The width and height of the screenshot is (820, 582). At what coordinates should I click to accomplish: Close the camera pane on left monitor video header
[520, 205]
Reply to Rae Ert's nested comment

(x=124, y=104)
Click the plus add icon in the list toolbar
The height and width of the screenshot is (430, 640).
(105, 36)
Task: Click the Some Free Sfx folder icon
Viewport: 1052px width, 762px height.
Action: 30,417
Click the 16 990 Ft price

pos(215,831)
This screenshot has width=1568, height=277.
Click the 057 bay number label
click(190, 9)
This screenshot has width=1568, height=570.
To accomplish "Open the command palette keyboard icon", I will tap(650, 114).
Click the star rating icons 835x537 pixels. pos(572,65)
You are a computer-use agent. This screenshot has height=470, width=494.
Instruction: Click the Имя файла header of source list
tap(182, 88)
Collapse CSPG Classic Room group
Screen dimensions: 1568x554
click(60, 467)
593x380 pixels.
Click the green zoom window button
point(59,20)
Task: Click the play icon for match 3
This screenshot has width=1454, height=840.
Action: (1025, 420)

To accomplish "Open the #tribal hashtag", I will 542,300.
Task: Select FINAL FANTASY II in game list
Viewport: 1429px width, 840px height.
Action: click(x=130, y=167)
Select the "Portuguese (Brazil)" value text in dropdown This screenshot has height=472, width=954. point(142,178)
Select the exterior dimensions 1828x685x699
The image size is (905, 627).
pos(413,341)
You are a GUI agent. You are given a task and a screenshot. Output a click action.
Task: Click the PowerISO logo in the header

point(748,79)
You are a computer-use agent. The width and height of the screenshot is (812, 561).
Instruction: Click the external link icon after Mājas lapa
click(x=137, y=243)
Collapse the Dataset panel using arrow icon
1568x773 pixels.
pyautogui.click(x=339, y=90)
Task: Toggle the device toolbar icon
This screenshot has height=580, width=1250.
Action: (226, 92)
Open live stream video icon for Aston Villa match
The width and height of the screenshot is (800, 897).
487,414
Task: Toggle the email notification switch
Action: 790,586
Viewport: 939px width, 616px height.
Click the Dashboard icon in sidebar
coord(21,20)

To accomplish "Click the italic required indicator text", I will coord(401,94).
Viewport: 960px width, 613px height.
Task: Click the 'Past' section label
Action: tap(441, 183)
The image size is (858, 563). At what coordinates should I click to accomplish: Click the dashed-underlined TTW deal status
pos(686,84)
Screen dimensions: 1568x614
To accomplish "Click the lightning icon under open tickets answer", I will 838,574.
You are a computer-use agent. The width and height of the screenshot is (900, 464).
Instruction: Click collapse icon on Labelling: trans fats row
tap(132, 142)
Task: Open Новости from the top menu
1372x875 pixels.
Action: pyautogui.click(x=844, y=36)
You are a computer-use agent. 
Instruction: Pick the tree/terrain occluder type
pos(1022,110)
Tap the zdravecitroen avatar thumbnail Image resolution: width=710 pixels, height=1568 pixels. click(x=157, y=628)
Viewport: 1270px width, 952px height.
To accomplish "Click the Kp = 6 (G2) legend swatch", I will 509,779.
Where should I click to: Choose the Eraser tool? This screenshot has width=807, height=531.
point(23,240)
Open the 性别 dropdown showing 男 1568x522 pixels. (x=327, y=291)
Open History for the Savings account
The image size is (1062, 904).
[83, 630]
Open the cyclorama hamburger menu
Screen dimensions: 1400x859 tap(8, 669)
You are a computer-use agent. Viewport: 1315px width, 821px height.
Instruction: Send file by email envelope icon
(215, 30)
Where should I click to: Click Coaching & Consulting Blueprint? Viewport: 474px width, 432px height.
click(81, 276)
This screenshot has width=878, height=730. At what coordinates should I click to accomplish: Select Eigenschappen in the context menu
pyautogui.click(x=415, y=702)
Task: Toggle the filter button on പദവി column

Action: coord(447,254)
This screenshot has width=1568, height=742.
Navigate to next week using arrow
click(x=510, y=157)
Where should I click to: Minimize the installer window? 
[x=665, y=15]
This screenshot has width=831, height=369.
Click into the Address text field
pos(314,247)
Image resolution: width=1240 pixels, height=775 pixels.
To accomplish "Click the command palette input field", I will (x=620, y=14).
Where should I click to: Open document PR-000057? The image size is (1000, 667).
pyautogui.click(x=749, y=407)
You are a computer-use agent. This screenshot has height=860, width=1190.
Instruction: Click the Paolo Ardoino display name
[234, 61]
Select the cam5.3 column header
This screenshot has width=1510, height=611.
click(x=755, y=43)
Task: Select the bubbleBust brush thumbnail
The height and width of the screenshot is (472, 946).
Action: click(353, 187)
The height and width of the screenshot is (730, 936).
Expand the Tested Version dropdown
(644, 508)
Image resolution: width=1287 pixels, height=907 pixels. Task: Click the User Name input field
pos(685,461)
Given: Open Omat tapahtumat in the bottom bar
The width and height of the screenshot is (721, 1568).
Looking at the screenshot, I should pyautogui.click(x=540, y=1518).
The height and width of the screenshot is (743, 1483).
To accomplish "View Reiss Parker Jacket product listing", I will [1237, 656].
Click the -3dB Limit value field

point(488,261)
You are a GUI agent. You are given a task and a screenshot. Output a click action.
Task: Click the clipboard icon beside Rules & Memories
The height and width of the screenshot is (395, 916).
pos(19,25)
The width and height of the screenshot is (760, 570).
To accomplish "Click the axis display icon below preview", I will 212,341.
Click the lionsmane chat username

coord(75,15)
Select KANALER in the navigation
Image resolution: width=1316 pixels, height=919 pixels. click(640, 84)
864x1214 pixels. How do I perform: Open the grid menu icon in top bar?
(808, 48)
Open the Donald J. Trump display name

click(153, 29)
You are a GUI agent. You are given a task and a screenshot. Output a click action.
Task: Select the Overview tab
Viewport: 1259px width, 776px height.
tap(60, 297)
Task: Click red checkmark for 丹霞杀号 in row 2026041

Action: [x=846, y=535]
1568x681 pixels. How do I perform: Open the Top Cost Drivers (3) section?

TASK: Please tally the lines above that include the word "toolbar" and answer with the number by itself.

EXPECTED ANSWER: 2